Life has just been a whirlwind lately, returning from D.C. to London, wrapping up the term, getting sick, Christmas events, saying goodbye to people for the holidays, preparing for Kelly's arrival here, thinking about our wedding...
Now, for the average person this might not seem like much, but for the Buddhist Philosopher things like moving around, people-stuff, and events are all mighty draining.
~I had the pleasure of meeting with my philosophy advisor from UM, Christopher Preston, yesterday here in London and we discussed this a bit, the difficulty of combining new adjustments in life and studies. He noted the six weeks it took him to get his bearings straight when he first went to college in Durham, NE England.
I was reminded, too, of my first term in Bristol as I studied for my MA in Buddhist Studies. My first ten weeks were extremely difficult: the newness of life in the big city, five thousand miles from home, new people, new customs... any time I sat down to do homework my head was spinning from trying to process all the new sights and sounds.
And here I am again three years later, a bigger city, a bit further from Montana, more new people and customs.
So I am not surprised that my head is spinning a bit, that I can barely read two pages of my books before needing to take a walk or find some other distraction.
~I was also asked about my meditative practice here, whether I had found a group to practice with or practiced on my own. Unfortunately, neither has been the case. As I described it, I've been basically 'coasting' from my early summer meditation practices. I'm not sure how much it is discussed in Buddhism, but I have a sense that once you reach certain plateaus in meditative cultivation it is very difficult to slide backward.
So, while my mind is itself somewhat overwhelmed by life these days, there is no attachment to it being otherwise. Whenever I do get to step back and see all this that has me so busy these days I can only look upon it with overflowing gratitude, and at times even tears of joy. From simple days on dirt roads under the big sky of Montana I have found myself working on my Ph.D. in one of the largest cities on earth and engaged to the most amazing woman I've ever met.
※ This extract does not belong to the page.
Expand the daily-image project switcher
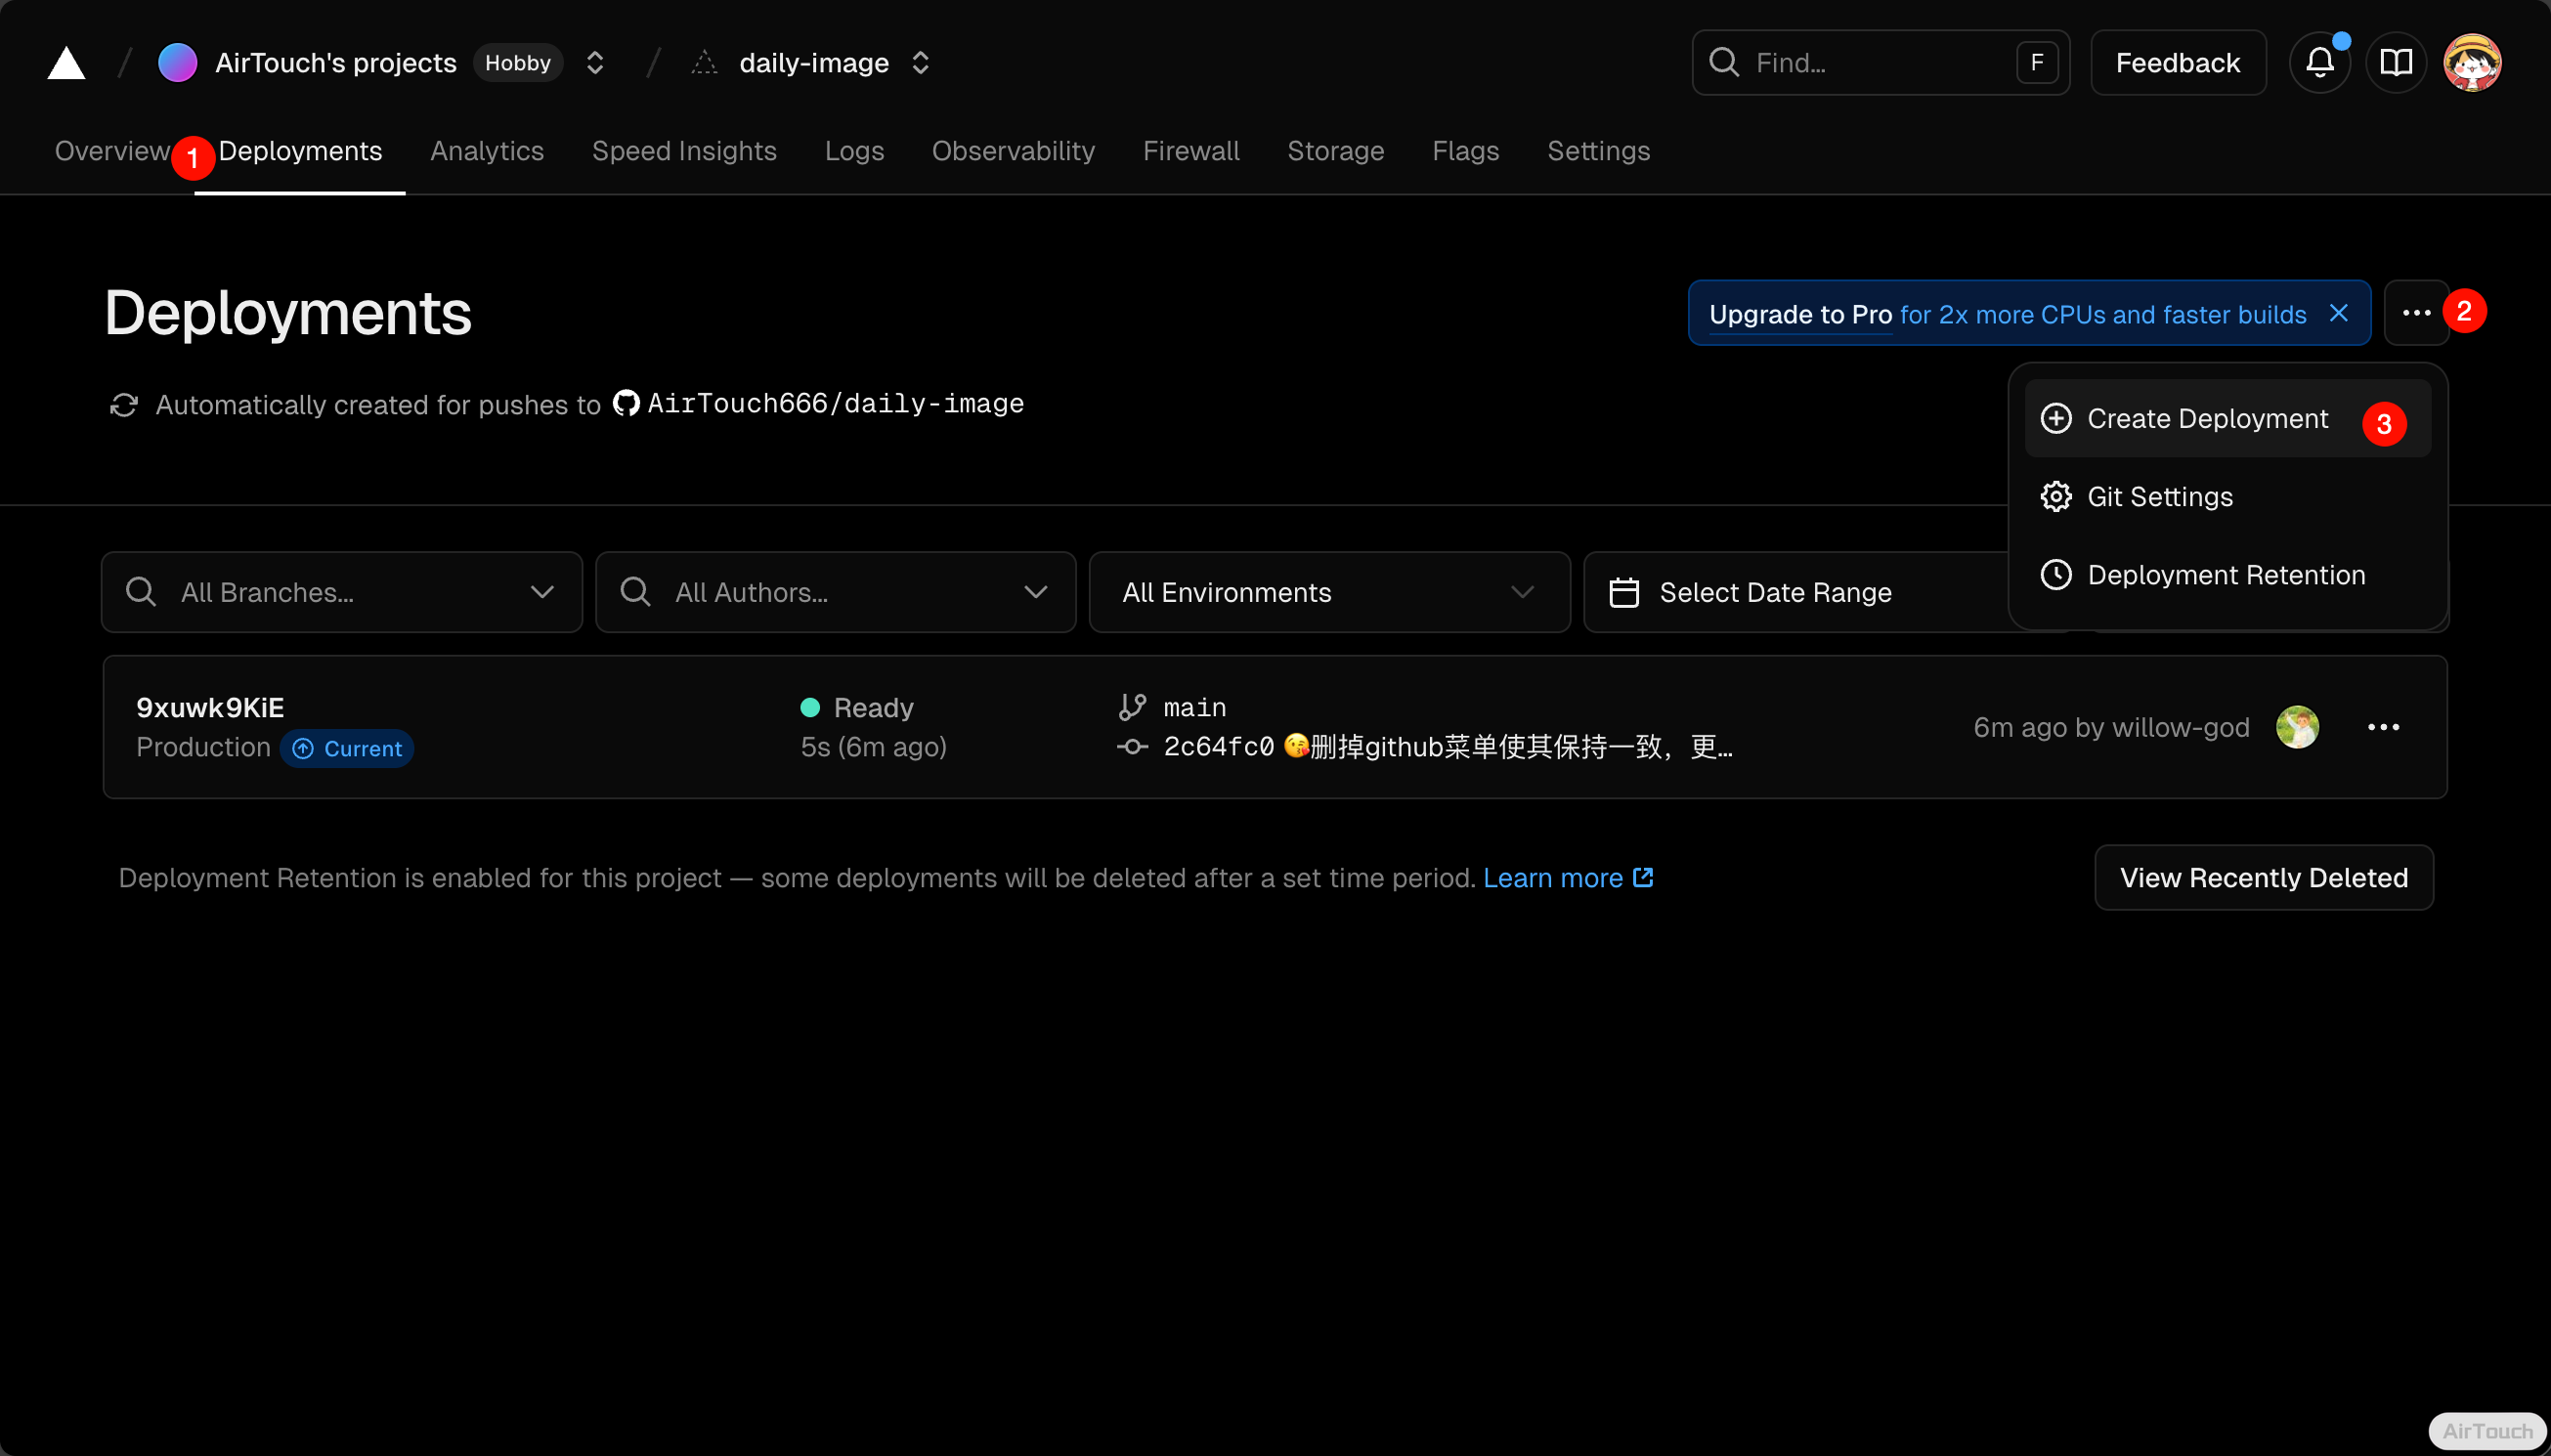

I'm not used to all this change, these new people, new customs, new pace of life. I'm far better suited to simpler places, simpler times. I think most philosophers are; those who stargaze, searching for 'first principles,' unity amidst the chaotic multiplicity, universals in a life of particulars. But the Buddhist knows that such are not easily found if at all, and that in the mean time it is the acceptance of change (the release of thirst) that brings freedom.